Task:
Using the entries that follow, report how many lines contain the word "will". Only the number is wanted.

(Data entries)
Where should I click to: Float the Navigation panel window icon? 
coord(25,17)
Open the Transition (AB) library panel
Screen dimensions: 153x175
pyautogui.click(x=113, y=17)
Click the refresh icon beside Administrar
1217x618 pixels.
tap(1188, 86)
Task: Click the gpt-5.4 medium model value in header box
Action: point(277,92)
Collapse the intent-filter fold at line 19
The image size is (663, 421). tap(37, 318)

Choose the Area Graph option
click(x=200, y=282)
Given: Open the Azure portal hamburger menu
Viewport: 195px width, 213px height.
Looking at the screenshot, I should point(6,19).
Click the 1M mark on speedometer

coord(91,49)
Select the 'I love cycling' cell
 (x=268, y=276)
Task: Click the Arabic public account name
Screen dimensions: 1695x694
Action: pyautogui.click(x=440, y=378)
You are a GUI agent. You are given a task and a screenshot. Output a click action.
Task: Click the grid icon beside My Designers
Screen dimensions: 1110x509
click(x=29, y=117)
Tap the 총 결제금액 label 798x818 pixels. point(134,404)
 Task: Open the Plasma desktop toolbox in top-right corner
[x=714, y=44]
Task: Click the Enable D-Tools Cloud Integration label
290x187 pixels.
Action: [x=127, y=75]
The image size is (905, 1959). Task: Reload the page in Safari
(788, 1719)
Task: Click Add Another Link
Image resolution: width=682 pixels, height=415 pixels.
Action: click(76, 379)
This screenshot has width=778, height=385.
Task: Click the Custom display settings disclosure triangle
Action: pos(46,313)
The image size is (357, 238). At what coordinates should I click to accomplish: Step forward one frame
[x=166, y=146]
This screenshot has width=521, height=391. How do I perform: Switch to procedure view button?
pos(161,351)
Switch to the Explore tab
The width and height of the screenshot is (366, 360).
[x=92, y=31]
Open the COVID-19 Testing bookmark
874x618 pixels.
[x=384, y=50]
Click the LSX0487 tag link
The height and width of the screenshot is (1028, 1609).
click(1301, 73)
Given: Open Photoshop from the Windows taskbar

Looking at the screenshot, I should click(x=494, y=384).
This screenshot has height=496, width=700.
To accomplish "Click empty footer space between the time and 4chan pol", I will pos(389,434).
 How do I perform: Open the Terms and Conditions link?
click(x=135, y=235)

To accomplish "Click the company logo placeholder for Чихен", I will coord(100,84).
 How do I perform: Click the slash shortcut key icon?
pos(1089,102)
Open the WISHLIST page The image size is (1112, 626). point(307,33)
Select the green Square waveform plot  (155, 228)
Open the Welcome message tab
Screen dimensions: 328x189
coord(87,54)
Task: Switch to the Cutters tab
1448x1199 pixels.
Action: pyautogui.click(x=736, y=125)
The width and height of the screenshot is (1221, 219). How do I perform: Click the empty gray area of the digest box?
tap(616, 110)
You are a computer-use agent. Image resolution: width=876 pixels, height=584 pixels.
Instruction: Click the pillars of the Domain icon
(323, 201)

Task answer:
2